Beware, if you add too much baking powder the cake will rise at first and then collapse! Baking powders these days are slow-acting, which means it is not a disaster if you make a cake but cant put it in the oven straightaway.

It is most effective in recipes where there are natural acids present in the ingredients such as black treacle, lemon juice or buttermilk. I use fast-action yeast, which is a dried yeast that comes in helpful 7 g sachets. Its easy to use simply mix it with the flour and then add the liquid. If you use ordinary dried yeast instead, follow the manufacturers instructions when adding liquid. It will require a more lengthy process.

There are a number of very good, butter-based pastries to download now. They can be found in either the refrigerated or frozen sections in the supermarket.

Sugars In my cakes, I prefer to use unrefined sugars, such as golden caster and granulated sugar as they have more flavour, but do experiment with the wide range of sugars and sweeteners now available. The only time I would use white caster sugar is for meringues as it makes them really white. You can make vanilla sugar by adding two or three vanilla pods to a jar of caster sugar. Leave for two weeks to allow the vanilla to infuse.

You can refill the jar as you use the sugar. If used in a creamed mixture it will give a slightly gritty texture and speckled appearance, and will reduce the volume of the cake. Its most frequently used to make glac icing and dust cooked bakes before serving.

Light muscovado sugar can be used to make many cakes as it creams well. Use it for brown sugar meringues, using half light muscovado and half caster sugar. Dark muscovado sugar can be overpowering but works well in gingerbreads and rich fruit cakes. To prevent muscovado sugar going damp, put a sheet of kitchen paper in the bag or jar and seal.

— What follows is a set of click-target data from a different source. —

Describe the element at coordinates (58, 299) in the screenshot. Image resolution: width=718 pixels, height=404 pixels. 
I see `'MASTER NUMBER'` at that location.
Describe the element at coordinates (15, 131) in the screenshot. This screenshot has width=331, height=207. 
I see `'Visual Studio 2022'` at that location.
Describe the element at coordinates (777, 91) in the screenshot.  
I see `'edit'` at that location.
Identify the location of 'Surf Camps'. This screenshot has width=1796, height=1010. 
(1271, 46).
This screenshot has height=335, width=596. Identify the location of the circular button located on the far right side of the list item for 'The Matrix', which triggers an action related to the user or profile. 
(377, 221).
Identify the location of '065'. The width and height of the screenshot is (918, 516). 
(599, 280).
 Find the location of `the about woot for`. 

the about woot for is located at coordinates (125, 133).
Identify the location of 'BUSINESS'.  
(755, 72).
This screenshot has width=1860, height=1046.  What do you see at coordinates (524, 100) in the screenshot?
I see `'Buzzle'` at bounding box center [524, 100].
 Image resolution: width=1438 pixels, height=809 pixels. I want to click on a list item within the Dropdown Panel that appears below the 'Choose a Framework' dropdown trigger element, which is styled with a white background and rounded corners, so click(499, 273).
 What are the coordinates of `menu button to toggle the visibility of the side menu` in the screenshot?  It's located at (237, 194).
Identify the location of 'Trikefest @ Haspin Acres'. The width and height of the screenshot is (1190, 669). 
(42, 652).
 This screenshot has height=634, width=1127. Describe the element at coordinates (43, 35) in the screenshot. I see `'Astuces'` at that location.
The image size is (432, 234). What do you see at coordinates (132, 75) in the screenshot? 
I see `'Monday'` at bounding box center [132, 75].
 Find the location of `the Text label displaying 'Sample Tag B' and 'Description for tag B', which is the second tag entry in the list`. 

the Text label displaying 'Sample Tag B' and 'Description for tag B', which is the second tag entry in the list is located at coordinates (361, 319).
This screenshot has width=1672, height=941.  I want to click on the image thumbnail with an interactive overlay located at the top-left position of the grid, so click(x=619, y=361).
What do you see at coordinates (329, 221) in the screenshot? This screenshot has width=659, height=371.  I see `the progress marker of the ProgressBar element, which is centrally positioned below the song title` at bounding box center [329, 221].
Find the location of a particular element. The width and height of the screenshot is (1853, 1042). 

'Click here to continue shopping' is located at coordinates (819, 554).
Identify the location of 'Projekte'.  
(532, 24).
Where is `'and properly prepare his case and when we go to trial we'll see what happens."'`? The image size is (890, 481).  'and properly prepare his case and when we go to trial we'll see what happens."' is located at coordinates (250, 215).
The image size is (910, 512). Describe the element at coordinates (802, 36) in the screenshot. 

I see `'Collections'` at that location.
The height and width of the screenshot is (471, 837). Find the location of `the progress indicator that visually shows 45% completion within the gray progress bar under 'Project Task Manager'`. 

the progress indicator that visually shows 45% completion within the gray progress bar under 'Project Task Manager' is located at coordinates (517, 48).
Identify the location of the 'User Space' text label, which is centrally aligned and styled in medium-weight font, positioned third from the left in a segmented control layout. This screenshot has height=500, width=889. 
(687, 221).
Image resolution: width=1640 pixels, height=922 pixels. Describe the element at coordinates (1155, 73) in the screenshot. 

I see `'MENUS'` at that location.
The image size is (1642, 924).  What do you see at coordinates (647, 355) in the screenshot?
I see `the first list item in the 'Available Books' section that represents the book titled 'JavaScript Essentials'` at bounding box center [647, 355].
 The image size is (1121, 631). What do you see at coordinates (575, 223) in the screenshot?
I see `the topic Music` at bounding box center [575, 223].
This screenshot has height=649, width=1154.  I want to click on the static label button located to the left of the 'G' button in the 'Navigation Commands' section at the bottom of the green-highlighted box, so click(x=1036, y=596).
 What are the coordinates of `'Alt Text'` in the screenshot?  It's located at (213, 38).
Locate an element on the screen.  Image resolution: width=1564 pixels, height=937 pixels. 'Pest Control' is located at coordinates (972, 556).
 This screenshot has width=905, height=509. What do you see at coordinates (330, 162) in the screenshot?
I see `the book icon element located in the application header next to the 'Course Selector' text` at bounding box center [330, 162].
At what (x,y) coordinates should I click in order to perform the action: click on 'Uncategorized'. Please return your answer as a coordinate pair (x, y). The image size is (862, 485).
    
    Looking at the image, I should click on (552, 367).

It is best suited to cakes made with the melting method to dissolve its large crystals, and to being sprinkled on top of cakes or added to cheesecake bases for extra crunch. Nibs are the rough-shaped shavings formed when sugar cubes are cut. I use it to top cakes before baking, but you can use crushed sugar cubes instead as nibbed sugar is difficult to get hold of. Natures equivalent, honey, is the oldest sweetener in the world. Use clear or runny honey in recipes as it dissolves more quickly.

I have used it as a sweetener in some recipes to give a fudgey flavour. When heated with butter and muscovado sugar it turns to a thick caramel, used in Millionaires Shortbread.There are lots of traditional celebration cakes for occasions such as Easter, Christmas and christenings, birthdays and weddings, and some well-known favourites like Victoria Sponge and Chocolate-Chip Cookies. I prefer to use unrefined sugars. Whisk or Whip This can be done by hand with a balloon whisk, with a hand-held electric whisk or with a food processor.

Cover loosely with foil towards the end of the cooking time if the cake is becoming too brown. Use the warmed jam to stick the 4 strips of cake together to make a chequerboard effect. Colour the icing pale pink for or pale blue.